Source text:
If there's interest in revisiting vsock in the future, the PoC code is preserved in the wip/macos-vfkit-vsock branch.

Hmm, but for ephemeral we don't need a GPT partition table (or ESP), we just need any mountable filesystem. We should be doing a direct kernel boot.

Direct kernel boot on macOS has a consideration: since vfkit runs on the host, kernel and initramfs need to be extracted from the container image (inside podman machine) and written to a shared path (/private/tmp via virtiofs) so vfkit can access them.

This is a tradeoff: the current design generates everything dynamically via nbdkit with no file extraction — the EROFS plugin computes responses on demand from the overlay directory. Direct kernel boot would require writing vmlinuz + initramfs to the host filesystem before launch (cacheable by image digest, so only first-run cost).

I think the thing that would keep the complexity here bundled inside bcvk (ignoring cross-architecture issues which would make this all way more complex) is to bundle the shared library inside our binary, and then use the Podman-machine connection to dynamically inject it into the target VM.

Recorded information:
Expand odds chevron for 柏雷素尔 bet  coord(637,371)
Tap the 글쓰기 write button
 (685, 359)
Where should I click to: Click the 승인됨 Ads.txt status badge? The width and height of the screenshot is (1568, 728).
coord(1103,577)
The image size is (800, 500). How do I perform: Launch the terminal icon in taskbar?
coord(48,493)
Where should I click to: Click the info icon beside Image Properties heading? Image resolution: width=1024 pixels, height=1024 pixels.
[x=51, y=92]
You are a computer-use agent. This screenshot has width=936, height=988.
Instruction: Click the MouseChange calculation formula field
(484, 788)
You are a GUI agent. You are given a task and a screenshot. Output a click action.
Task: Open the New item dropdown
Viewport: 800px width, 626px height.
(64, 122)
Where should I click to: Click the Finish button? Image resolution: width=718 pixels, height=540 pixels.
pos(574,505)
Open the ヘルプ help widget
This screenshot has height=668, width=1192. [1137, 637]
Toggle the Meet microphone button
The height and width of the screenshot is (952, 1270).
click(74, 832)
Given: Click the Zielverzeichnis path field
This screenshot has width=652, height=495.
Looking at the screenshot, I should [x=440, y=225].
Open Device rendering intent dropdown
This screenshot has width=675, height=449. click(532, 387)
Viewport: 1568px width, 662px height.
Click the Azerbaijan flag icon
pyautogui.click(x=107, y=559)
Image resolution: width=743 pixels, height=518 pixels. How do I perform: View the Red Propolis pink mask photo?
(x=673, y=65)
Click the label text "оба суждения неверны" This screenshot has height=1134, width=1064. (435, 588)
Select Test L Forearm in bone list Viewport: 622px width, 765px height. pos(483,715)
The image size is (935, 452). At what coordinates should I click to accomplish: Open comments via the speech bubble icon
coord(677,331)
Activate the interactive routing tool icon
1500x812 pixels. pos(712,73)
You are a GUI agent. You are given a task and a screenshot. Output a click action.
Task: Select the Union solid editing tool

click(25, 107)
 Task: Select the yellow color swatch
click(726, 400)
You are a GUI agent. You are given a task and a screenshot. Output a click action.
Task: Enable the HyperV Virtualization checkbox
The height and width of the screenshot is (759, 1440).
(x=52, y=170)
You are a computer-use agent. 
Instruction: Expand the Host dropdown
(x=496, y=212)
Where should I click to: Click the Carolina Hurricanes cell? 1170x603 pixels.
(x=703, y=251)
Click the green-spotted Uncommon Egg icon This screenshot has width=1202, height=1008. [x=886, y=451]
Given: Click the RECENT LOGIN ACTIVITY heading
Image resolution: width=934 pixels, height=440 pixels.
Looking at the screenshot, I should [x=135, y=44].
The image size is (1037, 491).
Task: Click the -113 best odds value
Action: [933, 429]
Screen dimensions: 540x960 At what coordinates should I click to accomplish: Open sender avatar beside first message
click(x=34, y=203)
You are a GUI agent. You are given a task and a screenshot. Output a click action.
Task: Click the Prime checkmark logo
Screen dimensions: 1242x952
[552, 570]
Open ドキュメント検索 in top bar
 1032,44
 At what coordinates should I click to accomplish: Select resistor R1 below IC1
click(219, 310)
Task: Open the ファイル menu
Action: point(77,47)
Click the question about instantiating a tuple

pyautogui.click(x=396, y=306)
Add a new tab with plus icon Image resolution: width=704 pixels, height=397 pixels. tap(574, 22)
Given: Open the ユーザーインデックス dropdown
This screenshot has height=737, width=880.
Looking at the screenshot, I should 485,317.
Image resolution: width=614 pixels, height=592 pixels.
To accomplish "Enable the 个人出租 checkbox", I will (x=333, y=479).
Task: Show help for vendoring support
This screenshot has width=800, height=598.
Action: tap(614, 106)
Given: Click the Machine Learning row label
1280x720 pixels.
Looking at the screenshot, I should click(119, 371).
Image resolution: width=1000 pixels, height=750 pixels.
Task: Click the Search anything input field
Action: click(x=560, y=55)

Activity A:
Answer these questions from the thread on direct kernel boot, one line each:
(i) Which branch preserves the PoC code?
(ii) Which shared path do the kernel and initramfs get written to so vfkit can access them?
(iii) In the current design, what computes responses on demand from the overlay directory?
Activity B: List every term in the thread on direct kernel boot that is written entirely in capital letters.
Activity C:
For each statement, say yes or no depending on whether the thread on direct kernel boot agrees with it, and quote the words that decide it:
(i) With caching, writing vmlinuz and initramfs to the host filesystem would cost time only on the first run.
(ii) The current design extracts files from the container image before launch.
(iii) Ephemeral boot requires a GPT partition table.

Answer A:
(i) wip/macos-vfkit-vsock
(ii) /private/tmp via virtiofs
(iii) The EROFS plugin

Answer B:
GPT
ESP
EROFS

Answer C:
(i) Yes: "cacheable by image digest, so only first-run cost"
(ii) No: "the current design generates everything dynamically via nbdkit with no file extraction"
(iii) No: "for ephemeral we don't need a GPT partition table (or ESP)"